In this example, we try to predict which patients are at high-risk for lung cancer. We have four types of data: relevant clinical variables, including smoking frequency, gene expression data, genetic mutations, and metabolomic data. netDx converts the data into 4 views of patient similarity (edge strength _images/psn_intro.pngpsn_intro.png

In the graphs above, the nodes are patients and the edges are weighted by similarity for that particular datatype. It is evident that the high-risk patients form a strongly interconnected cluster based on smoking frequency (red network) but that the clustering is less evident for gene expression data (green network).

1.2. How netDx works

The conceptual workflow for netDx is shown below. netDx starts with patient data as above. It allows users to define similarity for each of the input datatypes and creates the resulting patient similarity networks. It then uses machine learning to identify which of the input features were predictive for each class. Finally, it uses the predictive features to classify new patients of unknown type.
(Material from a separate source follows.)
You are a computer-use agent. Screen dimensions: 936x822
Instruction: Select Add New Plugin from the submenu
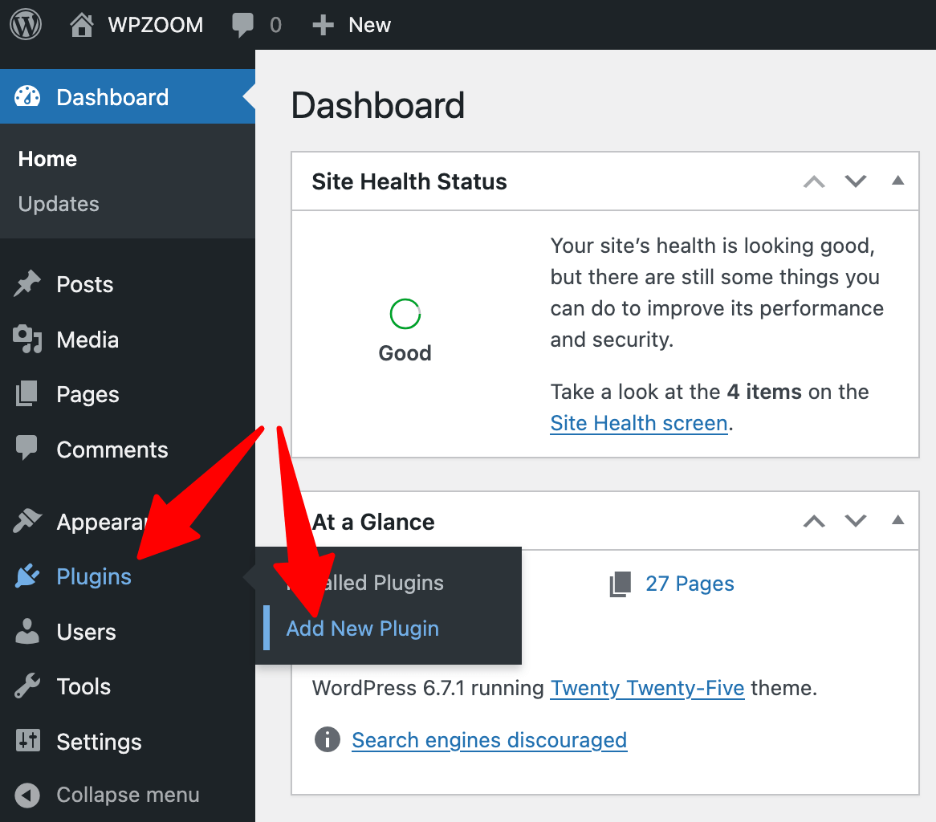pyautogui.click(x=362, y=628)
An important aspect of the predictor is the score associated with each input feature. This score indicates the frequency with which cross-validation identified a particular network as predictive for a patient label, and is a measure of predictive power. A threshold can be applied to this score, making passing networks “feature-selected”.

1.3. Output

netDx broadly has two purposes. First, it serves as a classifier that can integrate heterogeneous datatypes. Second, it serves as a tool for clinical discovery and research, as identified features may provide mechanistic insight into the condition under study or identify new biomarkers.

netDx therefore provides several types of output that allow the user to examine the nature of the predictor:

  • Predicted labels for test patients. If nested cross-validation is used, labels for all iterations are provided, along with individual-level classification accuracy.
  • Summary network scores: Network-level scores for all cross-validation folds. Applying a cutoff for these results in “feature-selected” networks.
  • Detailed output: All intermediate results, showing network rankings across cross-validation
  • An overall patient similarity network created by integrating feature-selected networks
  • Where applicable, a network visualization of selected features (also called an EnrichmentMap) is generated. This view shows the major themes present in feature-selected variables.